What do Waiopehu College, Putaruru High School, Mana College and Cargill High School all have in common?
They are small coeducational state schools that have produced All Blacks – but with very rare exceptions, it’s unlikely the aforementioned schools will ever produce such athletes again.
Reaching the elite level of New Zealand rugby has become increasingly exclusive and inaccessible. While first XV rugby grapples with the demands of professionalism, it has struggled to maintain equality of competition and opportunity.
This fact is best illustrated by the recent naming of the New Zealand secondary schools development squad. A total of 53 players were selected, 21 of whom are from six private schools: St Kentigern College, King’s College, St Peter’s School, Cambridge, St Paul’s Collegiate, Scots College and Christ’s College.

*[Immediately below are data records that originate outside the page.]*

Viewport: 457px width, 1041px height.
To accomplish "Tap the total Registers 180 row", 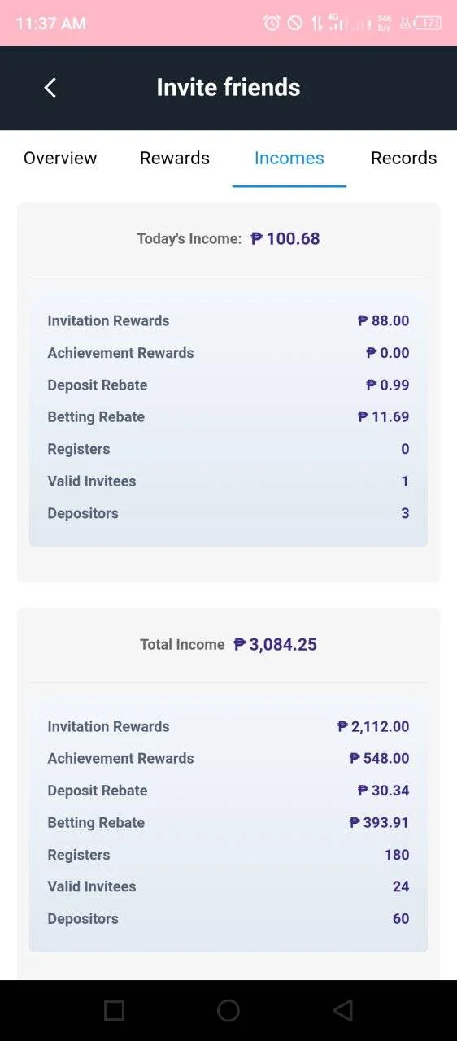I will [229, 855].
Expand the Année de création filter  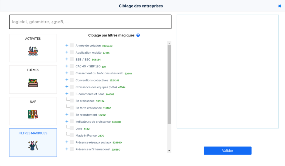click(67, 45)
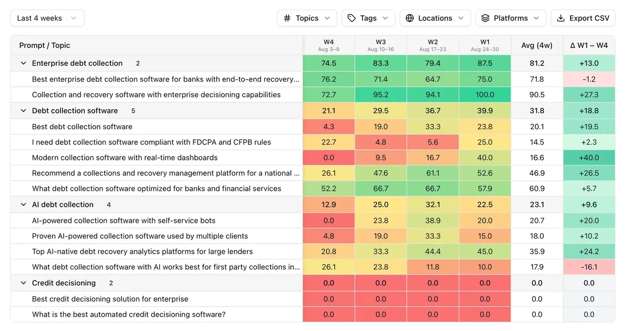625x331 pixels.
Task: Click the +40.0 delta cell
Action: click(x=589, y=157)
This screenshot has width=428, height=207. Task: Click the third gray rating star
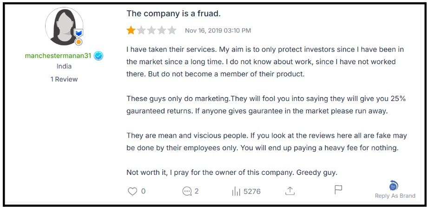(x=151, y=31)
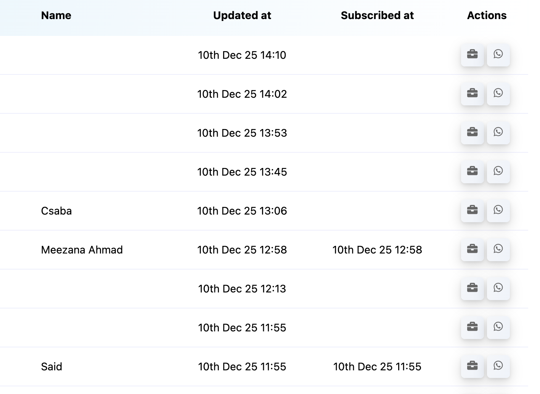540x394 pixels.
Task: Click the 13:06 updated timestamp
Action: pos(242,211)
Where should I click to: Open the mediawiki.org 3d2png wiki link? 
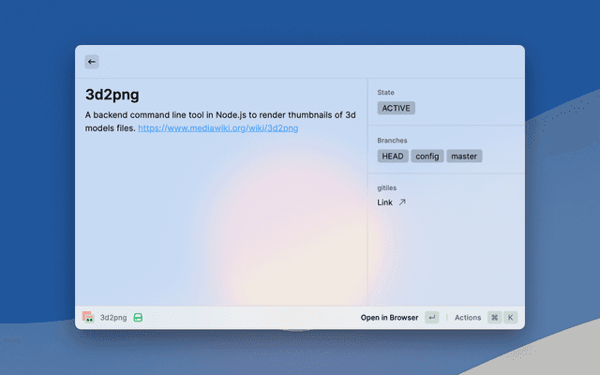(218, 128)
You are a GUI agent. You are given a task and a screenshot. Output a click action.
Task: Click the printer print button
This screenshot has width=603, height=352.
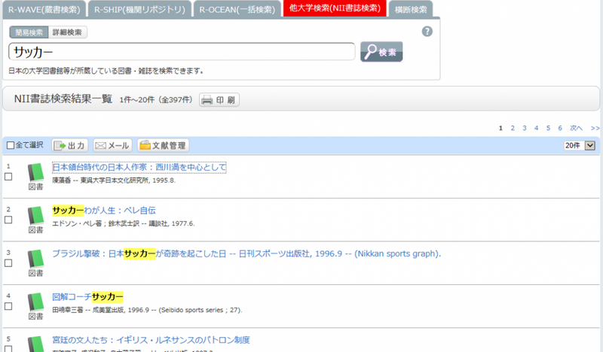[219, 99]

According to the Ministry of Education just under five per cent of all students in New Zealand attend private schools.
Excluding preparatory, girls and special character schools, there would be no more than 20 boys first XVs among New Zealand’s private high schools, yet nearly half of the contenders for the final New Zealand team this year are from private schools.
St Peter’s College, a Catholic state boys school in Auckland, won the National XV Championship. Captain Niko Jones was the only player selected for the New Zealand camp.

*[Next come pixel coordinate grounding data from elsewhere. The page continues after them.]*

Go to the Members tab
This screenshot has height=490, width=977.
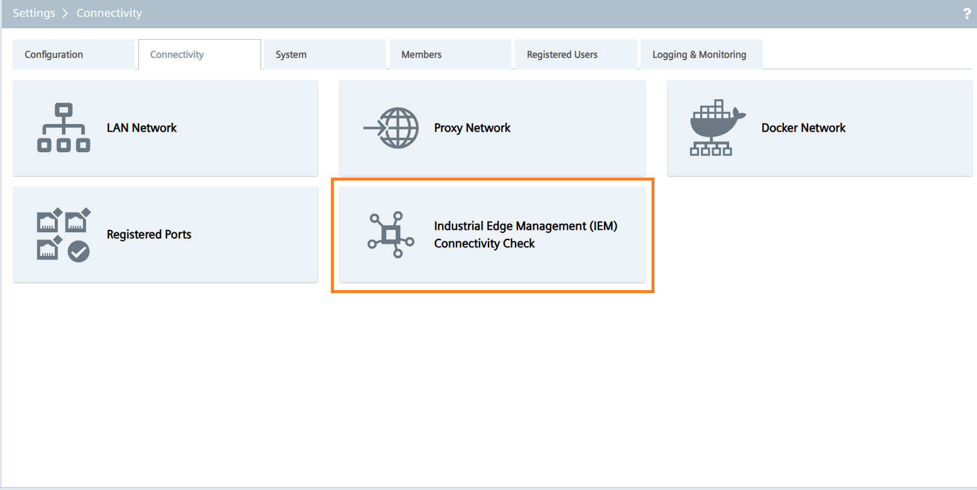pyautogui.click(x=421, y=55)
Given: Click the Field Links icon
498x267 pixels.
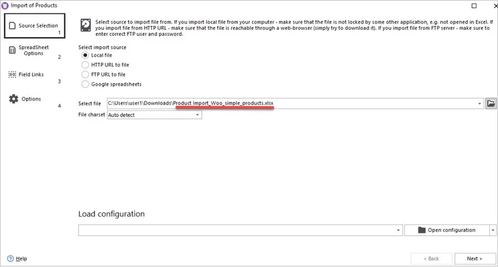Looking at the screenshot, I should pos(12,75).
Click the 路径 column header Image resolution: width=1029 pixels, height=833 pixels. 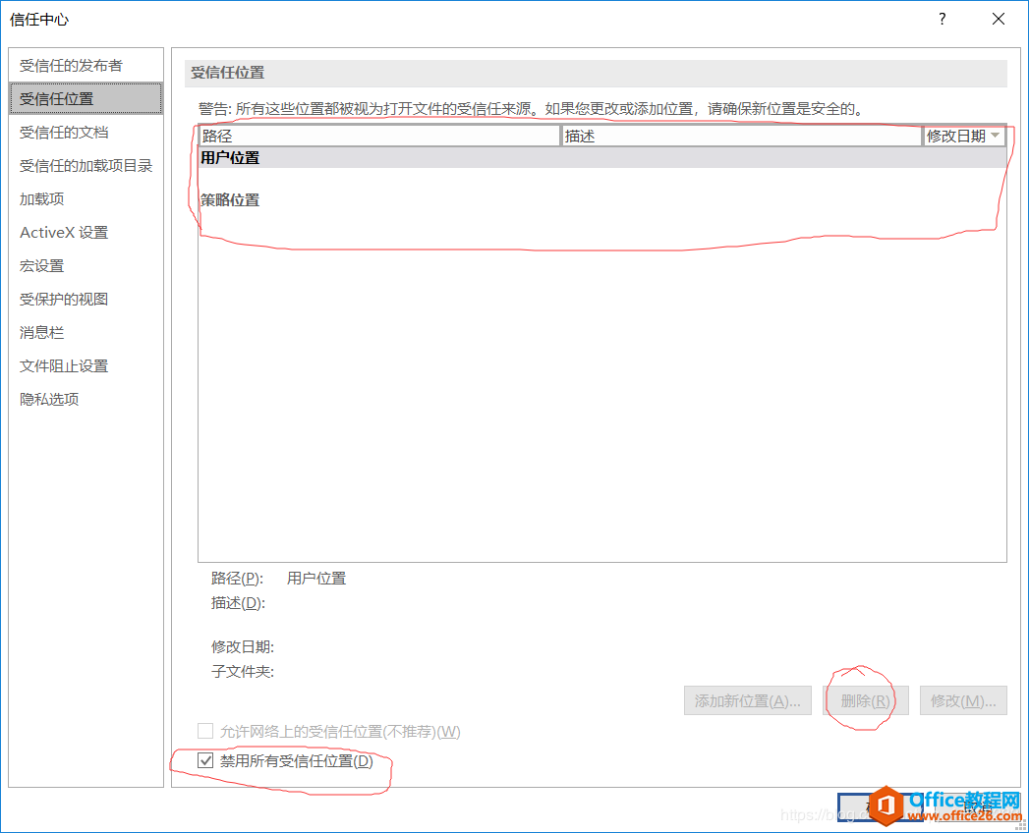(x=378, y=135)
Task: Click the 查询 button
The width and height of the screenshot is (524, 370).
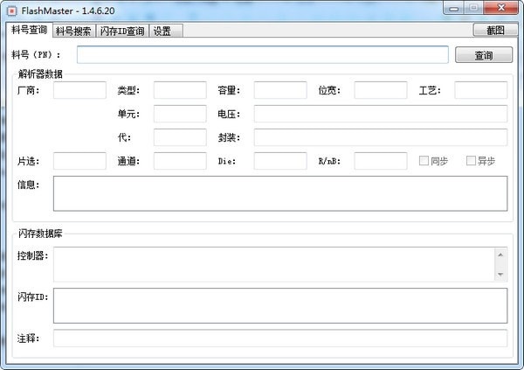Action: [x=484, y=55]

St Kentigern College, a school in the same city, had eight picks.
It costs $20,569 annually for day students to attend St Kent’s. St Kent’s didn’t win the local championship despite going through the round robin undefeated. St Kent’s generous distribution of scholarships didn’t necessarily guarantee success.

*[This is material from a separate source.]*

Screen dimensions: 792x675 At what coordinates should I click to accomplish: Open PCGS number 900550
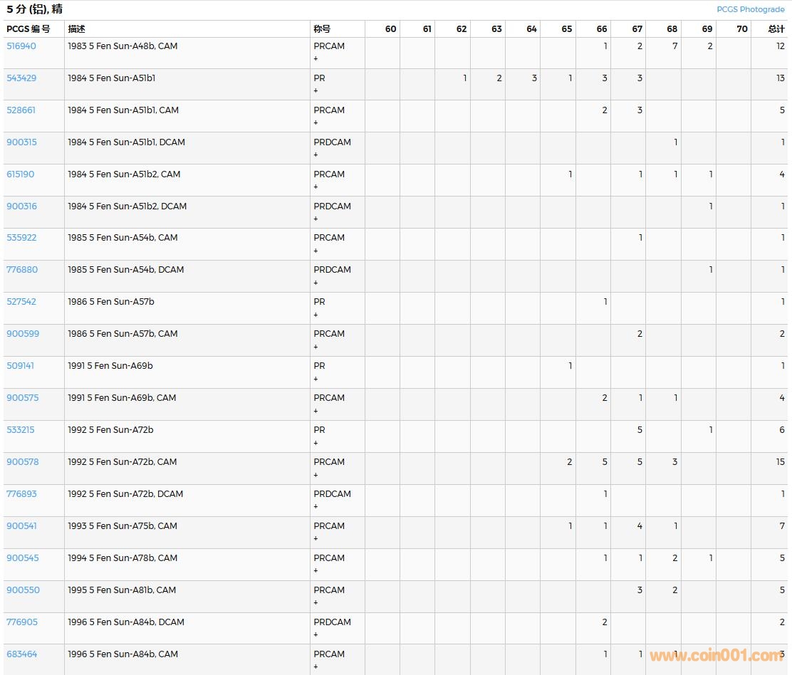pos(23,590)
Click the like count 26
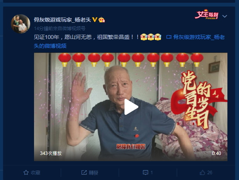Image resolution: width=239 pixels, height=180 pixels. point(210,173)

The proliferation of private school boys in the New Zealand Schools team is one of the obvious signs going to the ‘right school’ is increasingly important for getting a look in at the top level – a total of 106 private school boys have represented New Zealand Schools since its inception in 1978.
Between 1978 and 2008 there were 64 private school boys who played for New Zealand. There were only 13 between 1978 and 1990, with none between 1981 and 1984. Even as recently as 2010 not a single private-school boy was selected for the final New Zealand Schools squad. Between 2011 and 2017 there have been 41 private school boys who have represent New Zealand.
The ability to offer scholarships combined with superior resources and apparently better coaching offers obvious appeal for aspiring professionals, but are private schools really that much better?
Zarn Sullivan moved from Napier Boys High School (a state school) to King’s College and made the development camp. King’s College lost the 1A Auckland final, Napier lost the National XV Championship final. Had Sullivan stayed in the Hawke’s Bay, it’s highly likely he would have made the New Zealand Schools team anyway.
The smaller concentration of talent isn’t merely confined to private schools. Attending the ‘right’ state school is essential for getting ahead.
Since 2003 Hamilton Boys High School have produced 33 New Zealand Schools representatives. Cambridge High School brothers Luke and Mitchell Jacobson are the only boys not from Hamilton or the two private schools – St Paul’s Collegiate and St Peter’s School, Cambridge – to be selected for the New Zealand Schools team from the Waikato in this period.
In the Waikato there are four schools that don’t even compete in the local First XV competition.
Hamilton Boys are superbly coached by Nigel Hotham and Greg Kirkham and have a number of strategic advantages that help their First XV program flourish, including a hostel, a large roll, historical success and a strong relationship with leading Fijian schools and the Chiefs Super Rugby franchise.
Similarly, down south, the only non-Otago Boys High School player in the last decade to make the New Zealand Schools team is Gavin Stark from Blue Mountain College.
Auckland Grammar School and Westlake Boys High School are two reputable state schools with a strong rugby reputation. As of February 2017 the average house price in the Auckland Grammar zone is $2.16 million and in the Westlake zone it’s $1.94 million. Attending certain state schools is becoming increasingly inaccessible to the average income earner.
In Australia and England rugby has almost always been the domain of wealthy private schools. New Zealand’s more egalitarian model has been seen as an advantage over our rivals.
Rugby in New Zealand is no longer a game for the ‘common man’. Satisfying the demands of a high performance while also keeping boys without the privileges of a select elite in the game is a major challenge.
In June 2018 New Zealand Rugby announced a review of secondary schools rugby in New Zealand. The final report and recommendations will be published in December.
Addressing the inherent class structure that now exists in the game is perhaps the biggest challenge rugby has faced for some time.